What is required >> Write out the data exactly, every line included.

BEGIN Information

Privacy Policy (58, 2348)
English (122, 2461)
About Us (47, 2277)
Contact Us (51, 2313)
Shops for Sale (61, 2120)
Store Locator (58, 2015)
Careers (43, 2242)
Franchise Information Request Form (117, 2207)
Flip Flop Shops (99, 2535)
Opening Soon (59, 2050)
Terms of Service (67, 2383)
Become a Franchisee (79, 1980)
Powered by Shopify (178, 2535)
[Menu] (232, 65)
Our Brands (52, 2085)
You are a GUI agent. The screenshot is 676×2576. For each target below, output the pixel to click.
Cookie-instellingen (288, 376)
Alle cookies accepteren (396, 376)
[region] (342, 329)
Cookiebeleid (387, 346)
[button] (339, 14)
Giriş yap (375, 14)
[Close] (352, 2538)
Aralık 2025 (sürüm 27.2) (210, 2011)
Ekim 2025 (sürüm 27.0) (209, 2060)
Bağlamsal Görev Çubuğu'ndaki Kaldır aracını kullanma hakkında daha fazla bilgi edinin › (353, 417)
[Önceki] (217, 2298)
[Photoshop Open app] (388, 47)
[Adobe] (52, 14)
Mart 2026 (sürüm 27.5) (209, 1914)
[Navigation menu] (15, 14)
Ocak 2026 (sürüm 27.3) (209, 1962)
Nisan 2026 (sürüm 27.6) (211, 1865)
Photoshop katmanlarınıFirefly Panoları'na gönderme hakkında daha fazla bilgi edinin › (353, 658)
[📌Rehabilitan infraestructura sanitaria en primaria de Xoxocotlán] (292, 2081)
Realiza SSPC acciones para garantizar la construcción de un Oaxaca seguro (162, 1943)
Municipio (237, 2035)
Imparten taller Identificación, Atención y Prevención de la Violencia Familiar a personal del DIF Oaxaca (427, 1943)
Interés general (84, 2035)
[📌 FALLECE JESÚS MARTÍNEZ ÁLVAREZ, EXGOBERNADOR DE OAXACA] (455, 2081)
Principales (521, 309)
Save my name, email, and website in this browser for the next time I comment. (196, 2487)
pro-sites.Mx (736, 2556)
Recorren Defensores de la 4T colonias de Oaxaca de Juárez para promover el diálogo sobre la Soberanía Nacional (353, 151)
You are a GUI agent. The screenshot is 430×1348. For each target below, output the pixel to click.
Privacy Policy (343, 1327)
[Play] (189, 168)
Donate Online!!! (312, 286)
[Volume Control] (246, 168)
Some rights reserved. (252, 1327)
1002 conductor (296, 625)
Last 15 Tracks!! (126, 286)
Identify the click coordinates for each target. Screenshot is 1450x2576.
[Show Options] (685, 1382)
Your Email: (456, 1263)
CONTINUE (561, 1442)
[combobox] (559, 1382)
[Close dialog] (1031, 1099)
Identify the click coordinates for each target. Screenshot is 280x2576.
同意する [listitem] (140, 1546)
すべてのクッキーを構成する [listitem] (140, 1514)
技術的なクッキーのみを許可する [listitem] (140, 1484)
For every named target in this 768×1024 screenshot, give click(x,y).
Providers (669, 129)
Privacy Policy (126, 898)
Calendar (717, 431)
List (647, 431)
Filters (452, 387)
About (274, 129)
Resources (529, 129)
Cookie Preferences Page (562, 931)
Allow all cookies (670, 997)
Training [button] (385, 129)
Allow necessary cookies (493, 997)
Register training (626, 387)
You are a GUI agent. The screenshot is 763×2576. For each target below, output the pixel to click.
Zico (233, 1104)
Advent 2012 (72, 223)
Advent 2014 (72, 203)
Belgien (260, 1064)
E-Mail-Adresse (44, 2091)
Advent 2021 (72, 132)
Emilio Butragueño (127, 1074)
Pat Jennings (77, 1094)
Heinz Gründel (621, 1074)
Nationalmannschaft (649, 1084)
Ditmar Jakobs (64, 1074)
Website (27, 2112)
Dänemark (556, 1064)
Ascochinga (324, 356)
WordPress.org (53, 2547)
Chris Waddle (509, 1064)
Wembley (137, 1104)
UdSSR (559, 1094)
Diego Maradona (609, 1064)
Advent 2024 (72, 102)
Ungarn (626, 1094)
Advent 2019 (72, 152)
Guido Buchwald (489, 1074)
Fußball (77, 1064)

END Information

Answer to this task >>
Privacy Policy (58, 2348)
English (122, 2461)
About Us (47, 2277)
Contact Us (51, 2313)
Shops for Sale (61, 2120)
Store Locator (58, 2015)
Careers (43, 2242)
Franchise Information Request Form (117, 2207)
Flip Flop Shops (99, 2535)
Opening Soon (59, 2050)
Terms of Service (67, 2383)
Become a Franchisee (79, 1980)
Powered by Shopify (178, 2535)
[Menu] (232, 65)
Our Brands (52, 2085)
You are a GUI agent. The screenshot is 676×2576. For each target below, output the pixel to click.
Cookie-instellingen (288, 376)
Alle cookies accepteren (396, 376)
[region] (342, 329)
Cookiebeleid (387, 346)
[button] (339, 14)
Giriş yap (375, 14)
[Close] (352, 2538)
Aralık 2025 (sürüm 27.2) (210, 2011)
Ekim 2025 (sürüm 27.0) (209, 2060)
Bağlamsal Görev Çubuğu'ndaki Kaldır aracını kullanma hakkında daha fazla bilgi edinin › (353, 417)
[Önceki] (217, 2298)
[Photoshop Open app] (388, 47)
[Adobe] (52, 14)
Mart 2026 (sürüm 27.5) (209, 1914)
[Navigation menu] (15, 14)
Ocak 2026 (sürüm 27.3) (209, 1962)
Nisan 2026 (sürüm 27.6) (211, 1865)
Photoshop katmanlarınıFirefly Panoları'na gönderme hakkında daha fazla bilgi edinin › (353, 658)
[📌Rehabilitan infraestructura sanitaria en primaria de Xoxocotlán] (292, 2081)
Realiza SSPC acciones para garantizar la construcción de un Oaxaca seguro (162, 1943)
Municipio (237, 2035)
Imparten taller Identificación, Atención y Prevención de la Violencia Familiar a personal del DIF Oaxaca (427, 1943)
Interés general (84, 2035)
[📌 FALLECE JESÚS MARTÍNEZ ÁLVAREZ, EXGOBERNADOR DE OAXACA] (455, 2081)
Principales (521, 309)
Save my name, email, and website in this browser for the next time I comment. (196, 2487)
pro-sites.Mx (736, 2556)
Recorren Defensores de la 4T colonias de Oaxaca de Juárez para promover el diálogo sobre la Soberanía Nacional (353, 151)
You are a GUI agent. The screenshot is 430×1348. For each target below, output the pixel to click.
Privacy Policy (343, 1327)
[Play] (189, 168)
Donate Online!!! (312, 286)
[Volume Control] (246, 168)
Some rights reserved. (252, 1327)
1002 conductor (296, 625)
Last 15 Tracks!! (126, 286)
Identify the click coordinates for each target. Screenshot is 1450x2576.
[Show Options] (685, 1382)
Your Email: (456, 1263)
CONTINUE (561, 1442)
[combobox] (559, 1382)
[Close dialog] (1031, 1099)
Identify the click coordinates for each target. Screenshot is 280x2576.
同意する [listitem] (140, 1546)
すべてのクッキーを構成する [listitem] (140, 1514)
技術的なクッキーのみを許可する [listitem] (140, 1484)
For every named target in this 768×1024 screenshot, give click(x,y).
Providers (669, 129)
Privacy Policy (126, 898)
Calendar (717, 431)
List (647, 431)
Filters (452, 387)
About (274, 129)
Resources (529, 129)
Cookie Preferences Page (562, 931)
Allow all cookies (670, 997)
Training [button] (385, 129)
Allow necessary cookies (493, 997)
Register training (626, 387)
You are a GUI agent. The screenshot is 763×2576. For each target below, output the pixel to click.
Zico (233, 1104)
Advent 2012 (72, 223)
Advent 2014 (72, 203)
Belgien (260, 1064)
E-Mail-Adresse (44, 2091)
Advent 2021 (72, 132)
Emilio Butragueño (127, 1074)
Pat Jennings (77, 1094)
Heinz Gründel (621, 1074)
Nationalmannschaft (649, 1084)
Ditmar Jakobs (64, 1074)
Website (27, 2112)
Dänemark (556, 1064)
Ascochinga (324, 356)
WordPress.org (53, 2547)
Chris Waddle (509, 1064)
Wembley (137, 1104)
UdSSR (559, 1094)
Diego Maradona (609, 1064)
Advent 2024 (72, 102)
Ungarn (626, 1094)
Advent 2019 (72, 152)
Guido Buchwald (489, 1074)
Fußball (77, 1064)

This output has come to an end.